# [PASSAGE SHOWN]
= = =
Who freed Scotland from the English oak?
Oct. 30th, 2006 11:59 pmCurrently at UW: 12.2. The temperature has, apparently, marched up five degrees in the last two hours. There was a bit of snow yesterday morning, after eleven straight days of rain, the first ten of which were in the UK. A lot places, people like to say, if you don't like the weather, wait five minutes. In the UK, judging by my ten days there, it's true. But, you know, as keeping these weather records has drawn my attention to, the weather in a place can get caught up in a pattern for a couple of weeks that it might not repeat again for years. Still, the cloud patterns everywhere we were in the UK--fast-moving multiple layers, rain from not much cloud--were the sort of thing you'd see only on the most unsettled summer days in southern Ontario.
I went away for ten days, less than 48 hours of which were in Whitby, and all of those hours in Whitby were before Whitby Proper, but I feel like I went away to Whitby--even though the end was a frightening night on a park bench (in a hotel room) in Manchester. Whitby, the place, is a marvellous place. As for Whitby the thing, I wonder whether the difference between it and C8 is in the thing itself or in me. A little from column A; a little from column B. Or a lot, either or....
It was unsettling to come back here from the UK. Part of it's this: virtually every place in Canada that doesn't have an aboriginal name is named after some place in Britain. All those places in Britain are named after some thing in the neighbourhood. Their names mean something. In Canada, they don't. Some while ago I realized that every bit of old architecture in Toronto is an imitation. Toronto, like England, had its gothic revival--but Toronto, unlike England, had nothing to revive. I realized that some while ago and still, when I went to England, it was disorienting to see characteristically gothic things that were much, much older than Victorian.
It is too easy in North America to think that we've invented the world and the world always was and will be as it is here now. Though what North America has and the UK doesn't is the primitive. The UK seems to get along between the not-quite-fully-modern and the not-quite-entirely-ancient (I mean, you have to ask yourself what accounts for the persistence of the separate hot and cold bathroom taps); North America is absolutely split between the modern and the primitive.
Which is one of the themes of The Crossing, which is the only thing I read on my travels. (Being and Nothingness surely by now holds my record for ratio of carried-around to read.) Billy's unfitness to serve in WWII symbolizes that. I was actually in suspense, for a while, wondering if he'd actually go, and how on Earth that could be made to fit. But it doesn't fit; he's unfit.
= = =
# [GIVEN MATERIAL]
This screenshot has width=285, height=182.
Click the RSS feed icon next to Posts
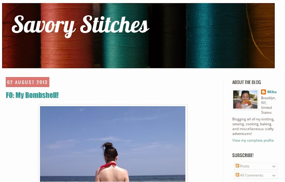click(x=237, y=166)
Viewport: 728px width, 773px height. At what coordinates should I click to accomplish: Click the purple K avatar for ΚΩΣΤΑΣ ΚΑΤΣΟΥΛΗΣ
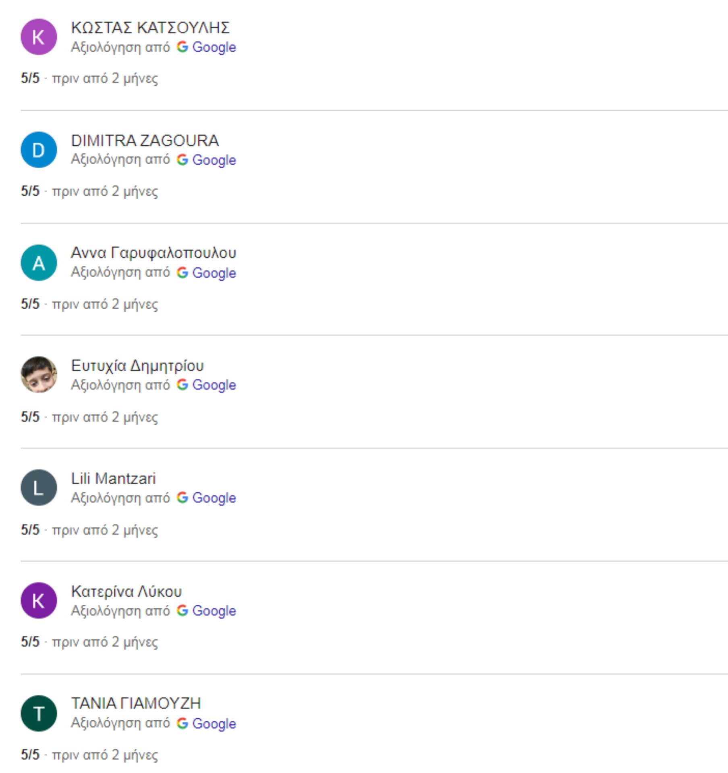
= = =
# [CHALLENGE 1]
According to the blog entry, what was the only thing the writer read while traveling?
# [CHALLENGE 2]
Output the blog entry's text exactly, starting with "Who freed Scotland" and going on through "in southern Ontario.".

# [PROBLEM SOLUTION 1]
The Crossing

# [PROBLEM SOLUTION 2]
Who freed Scotland from the English oak?
Oct. 30th, 2006 11:59 pmCurrently at UW: 12.2. The temperature has, apparently, marched up five degrees in the last two hours. There was a bit of snow yesterday morning, after eleven straight days of rain, the first ten of which were in the UK. A lot places, people like to say, if you don't like the weather, wait five minutes. In the UK, judging by my ten days there, it's true. But, you know, as keeping these weather records has drawn my attention to, the weather in a place can get caught up in a pattern for a couple of weeks that it might not repeat again for years. Still, the cloud patterns everywhere we were in the UK--fast-moving multiple layers, rain from not much cloud--were the sort of thing you'd see only on the most unsettled summer days in southern Ontario.